I liked your piece. i love the bar 9 riff because it is so old school death metal. I wished that i had the ability to write old school stuff. I think that bar 23 should be worked on a bit. I liked the song but I just wished that the solo was darker to fit the riff behind it a little more deathy, it sounded so chromatic/diminished ( I could be wrong) but it was good. I think you did a great job on the song overall. 8/10


http://www.ultimate-guitar.com/forum/showthread.php?t=1077865 C4C?

Thanks.
Yeah, the solo is diminished. I'll change it.
Your thread looks like it's gone.
So if you want a crit, just upload it again.

destroy_techno
03-10-2009, 04:10 PM
Everythings pretty much been said already, but anyway

the riff at bar 9 is class, so is the riff at bar 28, but the transition into it isn't very smooth, it kinda needs work..

Work a bit with som of the drum patterns, it won't hurt at all

I actually think you should trash the intro, it's pretty boring IMO, just go straight to the bar 9 riff, or change the intro.
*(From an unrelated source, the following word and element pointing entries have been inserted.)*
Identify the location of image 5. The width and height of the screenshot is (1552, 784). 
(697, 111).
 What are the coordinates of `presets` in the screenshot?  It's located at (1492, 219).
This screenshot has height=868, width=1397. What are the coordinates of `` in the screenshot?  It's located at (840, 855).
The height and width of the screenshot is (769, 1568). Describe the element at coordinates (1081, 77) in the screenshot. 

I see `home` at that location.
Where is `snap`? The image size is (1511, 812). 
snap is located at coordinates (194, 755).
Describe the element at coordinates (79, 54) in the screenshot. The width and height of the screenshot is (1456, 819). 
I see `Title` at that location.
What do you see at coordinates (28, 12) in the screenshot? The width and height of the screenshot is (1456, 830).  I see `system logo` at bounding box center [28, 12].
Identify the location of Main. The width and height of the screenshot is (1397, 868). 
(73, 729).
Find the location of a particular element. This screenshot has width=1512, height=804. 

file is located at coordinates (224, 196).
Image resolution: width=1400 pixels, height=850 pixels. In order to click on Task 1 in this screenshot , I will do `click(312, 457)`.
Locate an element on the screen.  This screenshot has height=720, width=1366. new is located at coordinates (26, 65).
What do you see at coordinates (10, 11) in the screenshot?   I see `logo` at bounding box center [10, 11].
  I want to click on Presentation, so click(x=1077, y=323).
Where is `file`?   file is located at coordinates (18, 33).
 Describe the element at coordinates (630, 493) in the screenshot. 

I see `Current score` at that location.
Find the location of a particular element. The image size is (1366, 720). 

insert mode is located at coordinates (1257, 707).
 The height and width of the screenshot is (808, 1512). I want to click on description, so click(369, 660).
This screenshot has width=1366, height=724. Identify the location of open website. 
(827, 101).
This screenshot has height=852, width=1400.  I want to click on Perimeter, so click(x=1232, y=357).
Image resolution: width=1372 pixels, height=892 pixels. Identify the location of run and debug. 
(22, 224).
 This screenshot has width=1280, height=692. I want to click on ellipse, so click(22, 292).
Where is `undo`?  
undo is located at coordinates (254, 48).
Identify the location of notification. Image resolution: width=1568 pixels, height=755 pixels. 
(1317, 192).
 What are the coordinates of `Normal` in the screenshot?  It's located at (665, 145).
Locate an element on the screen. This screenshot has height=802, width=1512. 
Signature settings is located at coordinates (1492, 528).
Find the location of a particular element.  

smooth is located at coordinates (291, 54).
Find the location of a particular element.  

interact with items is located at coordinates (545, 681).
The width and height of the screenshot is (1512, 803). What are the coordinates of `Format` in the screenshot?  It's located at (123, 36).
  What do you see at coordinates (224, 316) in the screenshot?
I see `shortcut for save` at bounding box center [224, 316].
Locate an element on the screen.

the trem riff at 74 is a bit generic, try adding some harmony with the solo guitar, I think it'd suit it.

overall good stuff though

crit mine? link in sig

Uber Man
03-10-2009, 08:13 PM
*yawn* if only the pit were this nice... lol... 6/10 over-used riffs, loose structure, and a lame first solo... this must seem like a real groin kick to you... well anywho, once you develop a little more musical theory im sure you'll understand your score. mix things up a bit, it goes on to long over one riff played by only three instruments...

BKGMorley
03-11-2009, 06:35 AM
ok now i dont want to be a dick. but not one riff stuck out to me. the 1st thing i noticed was that id say you need to bring the speed up about 5 or 10 bpm. the intro riff was the coolest. the rest were just standard metal riffage. the riff at 23 was cool too. the riff at 44 was interesting but the solo is crap. jus another metal solo. sorry man. maybe solo it down so that you can hear some of the notes. ok i tell a lie. the best riff is the one at 74. its gold

if your not too offended, can u please crit mine?